Tecniche di Recommendation: analisi e implementazione di un Book Recommender.

The increasing availability of content, in every category of the entertainment industry, requires timely tools to help users navigate and discover works of their interest. The so-called “recommendation systems” play a key role, offering personalized experiences based on users' preferences. This thesis presents the development of a book recommendation system that integrates two complementary approaches: content-based filtering using natural language processing models such as Word2Vec, and collaborative filtering implemented in a C# environment. The collaborative filtering system identifies patterns of behavior among similar users. It is based on the idea that users with similar preferences in the past are likely to value similar items in the future. This methodology does not require explicit knowledge of the content of items, but exploits only data on interactions, such as ratings, purchases, or clicks-in my case, the reviews that users provide relative to the books they read. Content-based recommendation, on the other hand, through the use of Word2Vec analyzes the textual content of books based on the plots of each. This approach makes it possible to generate recommendations based on similarity between content, thus providing recommendations even for those users about whom we have little information and little historical data. The end result is a backend side implementation of a system that combines the strengths of the two methods, using the two recommendation techniques in a hybrid way. This thesis describes the entire design and implementation cycle of this system. The first step was data search and cleansing. Next, I turned my attention to the study of some natural language processing models: after analyzing and testing two models, Sentence Transformers (“SBERT”) and Word2Vec, I opted for the second one, which in my opinion proved to be more useful for the purpose of this thesis. Finally, I explored the actual integration of the two approaches and that of the system with the dataset at my disposal. The result is a system that overcomes the limitations of each of the two approaches taken individually, providing the user with more accurate and personalized recommendations.

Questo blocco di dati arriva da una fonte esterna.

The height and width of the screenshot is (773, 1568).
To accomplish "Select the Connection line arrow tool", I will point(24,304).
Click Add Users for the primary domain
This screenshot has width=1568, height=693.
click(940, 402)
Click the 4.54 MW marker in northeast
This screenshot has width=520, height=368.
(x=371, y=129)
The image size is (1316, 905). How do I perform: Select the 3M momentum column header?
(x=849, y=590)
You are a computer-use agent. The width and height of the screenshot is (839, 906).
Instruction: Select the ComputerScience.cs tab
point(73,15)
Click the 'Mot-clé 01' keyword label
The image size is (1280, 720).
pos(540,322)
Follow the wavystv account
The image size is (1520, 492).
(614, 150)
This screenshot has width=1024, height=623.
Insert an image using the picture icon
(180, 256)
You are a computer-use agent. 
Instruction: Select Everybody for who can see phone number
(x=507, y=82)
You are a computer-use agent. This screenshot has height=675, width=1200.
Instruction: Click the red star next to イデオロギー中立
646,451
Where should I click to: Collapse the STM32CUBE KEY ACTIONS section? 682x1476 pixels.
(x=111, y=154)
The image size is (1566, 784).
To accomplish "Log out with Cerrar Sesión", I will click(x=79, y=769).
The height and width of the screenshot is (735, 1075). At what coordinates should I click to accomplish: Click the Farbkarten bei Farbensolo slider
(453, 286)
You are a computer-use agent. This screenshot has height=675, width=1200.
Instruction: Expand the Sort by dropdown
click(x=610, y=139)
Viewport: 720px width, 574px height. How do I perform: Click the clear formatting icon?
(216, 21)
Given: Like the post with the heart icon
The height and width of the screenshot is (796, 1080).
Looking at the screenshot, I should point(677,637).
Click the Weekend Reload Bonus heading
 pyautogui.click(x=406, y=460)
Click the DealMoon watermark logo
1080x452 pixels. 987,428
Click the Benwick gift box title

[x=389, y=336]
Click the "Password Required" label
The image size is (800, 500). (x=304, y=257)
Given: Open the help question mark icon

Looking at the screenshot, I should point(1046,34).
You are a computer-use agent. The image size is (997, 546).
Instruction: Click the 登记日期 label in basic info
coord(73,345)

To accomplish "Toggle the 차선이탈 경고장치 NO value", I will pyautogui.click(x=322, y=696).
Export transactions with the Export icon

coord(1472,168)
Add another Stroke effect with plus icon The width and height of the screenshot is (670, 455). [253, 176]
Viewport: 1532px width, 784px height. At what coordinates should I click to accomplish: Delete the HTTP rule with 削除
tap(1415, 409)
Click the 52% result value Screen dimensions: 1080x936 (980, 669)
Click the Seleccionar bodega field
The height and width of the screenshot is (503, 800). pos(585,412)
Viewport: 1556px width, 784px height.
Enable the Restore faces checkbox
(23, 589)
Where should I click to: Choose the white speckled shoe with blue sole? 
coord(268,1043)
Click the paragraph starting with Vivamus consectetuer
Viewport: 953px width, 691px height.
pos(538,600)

La crescente disponibilità di contenuti, in ogni categoria del settore intrattenimento, richiede strumenti puntuali per aiutare gli utenti a orientarsi e a scoprire opere di proprio interesse. I cosiddetti “recommender” svolgono un ruolo fondamentale, offrendo esperienze personalizzate basate sulle preferenze degli utenti. Questa tesi presenta lo sviluppo di un sistema di recommendation per libri che integra due approcci complementari: il content-based filtering con l'uso di modelli di elaborazione del linguaggio naturale come Word2Vec, e il collaborative filtering implementato in ambiente C#. Il sistema di collaborative filtering identifica pattern di comportamento tra utenti simili. Si fonda sull'idea che gli utenti con preferenze simili in passato probabilmente apprezzeranno elementi simili in futuro. Questa metodologia non richiede una conoscenza esplicita del contenuto degli elementi, ma sfrutta esclusivamente i dati sulle interazioni, come valutazioni, acquisti o click - nel mio caso, le recensioni che gli utenti forniscono relativamente ai libri che leggono. La content-based recommendation invece, tramite l’utilizzo di Word2Vec analizza il contenuto testuale dei libri basandosi sulle trame di ognuno. Questo approccio consente di generare suggerimenti basati sulla similarità tra contenuti, fornendo così suggerimenti anche per quegli utenti di cui si abbiano poche informazioni e pochi dati storici. Il risultato finale è un’implementazione lato backend di un sistema che combina i punti di forza dei due metodi, utilizzando le due tecniche di recommendation in modo ibrido. La tesi descrive l'intero ciclo di progettazione e implementazione di questo sistema. II primo step è stato quello della ricerca e pulizia dei dati. Successivamente ho rivolto la mia attenzione allo studio di alcuni modelli di elaborazione del linguaggio naturale: dopo aver analizzato e testato due modelli, Sentence Transformers (“SBERT”) e Word2Vec, ho optato per il secondo che a mio avviso si è rivelato più utile allo scopo di questa tesi. Infine, ho esplorato l'integrazione vera e propria dei due approcci e quella del sistema con il set di dati a mia disposizione. Il risultato è un sistema che permette di superare i limiti di ciascuno dei due approcci presi singolarmente, fornendo all’utente raccomandazioni più accurate e personalizzate.